By:      Farrah Esquer, CCAM, CMCA, AMS, PCAM, President, Cardinal Property Management,             AAMC/ACMF

So often we may jokingly discuss the wide array of hats we, as community managers, must keep at close hand when managing our communities.  Sometimes we may find ourselves blurring the lines of a manager’s role and doing ourselves and our fellow community managers a disservice by playing a part in common misconceptions of our duties.

Those that find their way into a customer service-oriented profession are typically helpers.  We want to help our homeowners and client directors in any way possible to meet their customer service expectations.  This may at times blur the line between what is and what is not our role.

Homeowner Misconceptions

Generally speaking, typical homeowners within a community do not understand the difference between the role of the association and its board of directors and the role of the manager.  Homeowners often  believe that assessment payments are paid directly to the management company to manage the community and authorize and pay for community repairs and services.  These same homeowners believe that since they are paying a fee to live within the community the manager should address each and every need, like mediating a disagreement between two neighbors that is unrelated to the Association.  These homeowners do not realize that the board of directors, elected by the homeowners, has the decision-making authority, not the manager.  Therefore, the manager cannot take action without authorization granted by the board of directors via a written contract or resolution of the Board.

Director Misconceptions

Newly elected directors may believe that they can authorize or direct to the manager to complete tasks that require board approval.  These directors may incorrectly assume that any task assigned to a manager falls within the scope of the management contract and must be completed by the manager.  Additionally, directors may also look to the manager to provide expert opinions or advice in an attempt to reduce the association’s expense for truly expert opinions.

What is the Role of Community Manager?

The community manager acts as an agent to the association in carrying out its duties to the corporation.  Managers are professionals who act as facilitators and provide guidance to the board of directors.  In addition to managing the day-to-day activities of the association (e.g., addressing phone calls and inquiries from homeowners, residents, and vendors, and preparing correspondence on behalf of the board) the manager also assists the board in understanding its roles and ensures the directors are familiar with and abide by the association’s governing documents and laws governing community associations.  Most importantly, community managers assist the directors in locating the appropriate experts in specific fields to provide expert opinions so the board can make informed decisions.  Although community managers are generally familiar with all aspects of a community, such as landscape, roofing, construction, etc., they are not experts in any of these fields.

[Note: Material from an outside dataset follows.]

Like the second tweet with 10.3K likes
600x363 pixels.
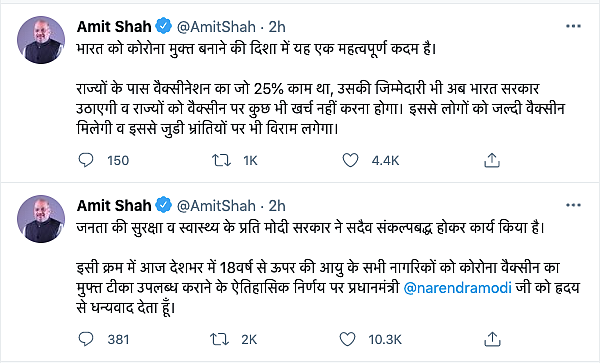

How to Overcome Misconceptions

Community managers and board members should work as partners and have open communication on the expectations of the manager and the management contract.  Directors should strive to become familiar with the details of the management contract and to understand the roles and expectations of the manager and management company.  More importantly, the community manager should have a good understanding of his or her role as well, and not deviate from that role.  The manager should also clarify and explain his or her role to directors and homeowners when the lines start to become blurry.  Managers can avoid burnout by not taking on tasks that do not fall within his or her role and by balancing the “hats” that do.

This article was printed in the September/October 2012 edition of the OC View, a bi-monthly magazine published by the Orange County Chapter of the Community Associations Institute (CAI-OC) and was re-printed with permission.  To learn more about CAI-OC visit their website at caioc.org.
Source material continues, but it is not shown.